Effetti ottici e buoni propositi nel primo giorno della Scienza

Geometria ottica e percezione visiva, un cubo con duemila litri di acqua dentro e le performance di Jorge Muller che assume forme diverse, «9.81» ovvero lo spettacolo sulla gravità: questo e molto altro sarà possibile visitare al Festival della scienza, partito ieri all’Auditorium Parco della Musica.
All’inaugurazione di ieri mattina erano presenti il sindaco di Roma, Walter Veltroni, il premio Nobel, Rita Levi Montalcini, il genetista Luigi Luca Cavalli Sforza e gli assessori alla Scuola, Maria Coscia e all’Infanzia, Pamela Pantano, l’assessore regionale allo Sviluppo Economico, Raffaele Ranucci, il rettore di Roma Tre, Guido Fabiani, il presidente di Musica per Roma, Goffredo Bettini e l’amministratore delegato Carlo Fuortes.
Veltroni ha annunciato che per il prossimo anno spera di organizzare anche il festival della matematica. «Un mio sogno, che andrà ad aggiungersi a quello della filosofia che partirà tra poco e a quello della letteratura». La Nobel Levi Montalcini ha parlato dell’aumento del divario tra una piccola popolazione abbiente e la stragrande maggioranza dei cittadini che vive in condizioni di povertà. «La scienza - ha spiegato - può aiutare a superare il divario e noto con piacere che oggi è ripresa una fiducia nelle possibilità della scienza. A noi spetta di sviluppare la parte cognitiva, ovvero quella razionale, e non quella emotiva, aggressiva che ha dato vita ad esempio ai totalitarismi».

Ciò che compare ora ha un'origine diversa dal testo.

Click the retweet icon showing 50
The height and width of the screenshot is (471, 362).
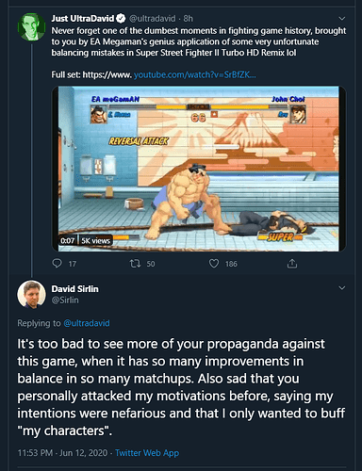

La Levi Montalcini ha ricordato che tutta la sua vita è stata dedicata allo studio del cervello, «ma l’ultima parte all’aiuto delle popolazioni emergenti, soprattutto africane. Il mio messaggio ai giovani - ha concluso - è quello di credere nei valori della scienza».
Cavalli Sforza ha infine fatto un plauso a questa iniziativa del festival dicendo «grazie al sindaco Veltroni per averla organizzata. Si tratta di qualcosa che dovrebbero fare anche esponenti di governo se vogliono uscire dalla posizione di fanalino di coda in Europa riguardo alla scienza».
Il festival, che chiuderà i battenti il prossimo 22 gennaio, coinvolgerà oltre cinque mila studenti delle scuole romane.